==== TEXTE CITÉ

130 salariés du journal Le Monde (parmi lesquels des journalistes, des techniciens, des salariés de la régie publicitaire) se sont retrouvés jeudi 17 avril 2008 devant le grandiose immeuble du quotidien à Paris dans le 13ème arrondissement pour manifester leur colère et leur inquiétude face au plan de redressement comprenant 130 licenciements secs, décidé le 4 avril dernier par le président du directoire Eric Fottorino. Les salariés ont voté la deuxième grève de la semaine et décidé d’une action forte en forme d’happening radical pour rappeler aux dirigeants qu’ils ne sont pas seulement des numéros, mais bien des êtres humains.

à suivre, prochainement, un reportage en images sur La Télé Libre

des salariés allongés sur le bitume

A 15h ce jeudi 17 avril, les passants qui se sont trouvés devant le 80 du boulevard Auguste Blanqui ont pu voir 130 salariés du journal allongés sur le bitume, un exemplaire du Monde en guise de matelas, un masque blanc sur le visage et vêtus de T-shirt blancs portant chacun un numéro, de 1 à 130. Ces clowns tristes manifestaient leur colère et leur inquiétude face au licenciement sec annoncé de 130 des leurs, d’ici à 6 mois. C’est ainsi, Eric Fottorino et David Guiraud, président et vice-président du directoire en avaient décidé. Dans le lot, 2/3 de journalistes et 1/3 d’administratifs.

========

CONSIGNES DE TRAVAIL ->
1) Recopiez le passage du texte sur la manifestation des salariés du Monde en commençant par « des salariés allongés » et en poursuivant jusqu'à « et 1/3 d’administratifs. ».
2) Rédigez la suite du texte sur la manifestation des salariés du Monde, à partir de sa dernière phrase.

==== LIGNES DE DONNÉES

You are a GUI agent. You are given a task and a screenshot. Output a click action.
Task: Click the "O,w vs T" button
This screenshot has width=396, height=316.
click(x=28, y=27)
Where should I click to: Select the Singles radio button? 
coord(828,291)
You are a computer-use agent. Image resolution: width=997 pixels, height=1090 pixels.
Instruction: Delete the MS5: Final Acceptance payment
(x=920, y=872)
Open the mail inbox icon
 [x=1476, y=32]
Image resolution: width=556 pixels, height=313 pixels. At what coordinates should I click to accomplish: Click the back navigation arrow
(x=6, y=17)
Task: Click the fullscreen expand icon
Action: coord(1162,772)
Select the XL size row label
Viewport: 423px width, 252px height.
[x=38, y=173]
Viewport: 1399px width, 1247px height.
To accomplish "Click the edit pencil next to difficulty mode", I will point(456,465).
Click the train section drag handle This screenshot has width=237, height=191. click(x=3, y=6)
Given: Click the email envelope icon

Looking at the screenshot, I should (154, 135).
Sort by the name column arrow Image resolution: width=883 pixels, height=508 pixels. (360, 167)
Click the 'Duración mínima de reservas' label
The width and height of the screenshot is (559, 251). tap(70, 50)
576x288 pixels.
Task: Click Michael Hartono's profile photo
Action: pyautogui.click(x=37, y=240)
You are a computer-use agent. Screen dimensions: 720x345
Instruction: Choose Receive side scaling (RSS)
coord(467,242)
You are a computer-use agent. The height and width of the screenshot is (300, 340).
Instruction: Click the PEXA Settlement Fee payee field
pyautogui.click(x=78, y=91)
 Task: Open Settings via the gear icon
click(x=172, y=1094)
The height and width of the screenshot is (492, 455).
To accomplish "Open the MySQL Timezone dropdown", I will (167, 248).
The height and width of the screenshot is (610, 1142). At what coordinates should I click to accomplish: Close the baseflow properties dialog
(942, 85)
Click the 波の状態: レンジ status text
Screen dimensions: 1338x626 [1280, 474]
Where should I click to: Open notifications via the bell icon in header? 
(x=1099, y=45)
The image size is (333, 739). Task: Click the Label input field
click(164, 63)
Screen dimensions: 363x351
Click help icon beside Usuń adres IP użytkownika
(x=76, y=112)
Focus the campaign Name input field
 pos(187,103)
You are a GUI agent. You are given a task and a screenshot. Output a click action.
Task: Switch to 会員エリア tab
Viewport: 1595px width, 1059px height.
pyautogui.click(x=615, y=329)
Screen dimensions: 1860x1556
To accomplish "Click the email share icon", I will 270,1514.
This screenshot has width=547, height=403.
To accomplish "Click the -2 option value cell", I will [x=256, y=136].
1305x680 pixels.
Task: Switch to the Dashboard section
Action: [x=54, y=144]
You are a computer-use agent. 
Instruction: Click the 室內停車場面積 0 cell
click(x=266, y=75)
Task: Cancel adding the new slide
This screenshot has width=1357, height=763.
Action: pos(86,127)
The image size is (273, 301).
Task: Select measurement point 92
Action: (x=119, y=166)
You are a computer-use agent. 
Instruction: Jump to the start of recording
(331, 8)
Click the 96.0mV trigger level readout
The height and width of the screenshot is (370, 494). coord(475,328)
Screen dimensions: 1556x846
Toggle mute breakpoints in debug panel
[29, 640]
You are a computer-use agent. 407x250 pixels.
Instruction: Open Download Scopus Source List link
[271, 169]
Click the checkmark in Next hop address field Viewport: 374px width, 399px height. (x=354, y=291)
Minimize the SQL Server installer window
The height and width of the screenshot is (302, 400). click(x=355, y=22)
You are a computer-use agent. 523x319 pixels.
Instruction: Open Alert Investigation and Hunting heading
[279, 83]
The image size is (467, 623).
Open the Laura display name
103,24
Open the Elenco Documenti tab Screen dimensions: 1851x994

========

RÉPONSES PAR CONSIGNE ->
1)
des salariés allongés sur le bitume

A 15h ce jeudi 17 avril, les passants qui se sont trouvés devant le 80 du boulevard Auguste Blanqui ont pu voir 130 salariés du journal allongés sur le bitume, un exemplaire du Monde en guise de matelas, un masque blanc sur le visage et vêtus de T-shirt blancs portant chacun un numéro, de 1 à 130. Ces clowns tristes manifestaient leur colère et leur inquiétude face au licenciement sec annoncé de 130 des leurs, d’ici à 6 mois. C’est ainsi, Eric Fottorino et David Guiraud, président et vice-président du directoire en avaient décidé. Dans le lot, 2/3 de journalistes et 1/3 d’administratifs.

2)
deuxième grève de la semaine et des interrogations

L’intersyndicale, qui a appelé à la grève pour la deuxième fois cette semaine (fait sans précédent), demande à ce que les licenciements se fassent sur la base de départs volontaires non contraints, et d’autre part, que toutes les entités du groupe soient maintenues.

Au-delà de l’émotion et de la stupéfaction que cette décision sans appel a suscité, les journalistes et les salariés se posent la question de la pérennité des valeurs dont le journal était porteur jusque-là. Comment continuer à travailler dans les mêmes conditions avec 130 personnes de moins ? Un problème qui ne concerne pas les dirigeants et c’est bien là le cœur du problème. La Société des rédacteurs du Monde (SRM) s’inquiète du contenu du journal qui sera publié aux lendemains du plan de restructuration.

« Amputé de plusieurs dizaines de journalistes, il sera nécessairement différent. Quelles transformations seront induites sur le plan éditorial ? Quels changements en matière d’organisation du travail découleront de la réduction de l’équipe rédactionnelle ? » Le conseil de gérance de la SRM pose la question et souhaite obtenir des éclaircissements sur la stratégie mise en œuvre par le directoire.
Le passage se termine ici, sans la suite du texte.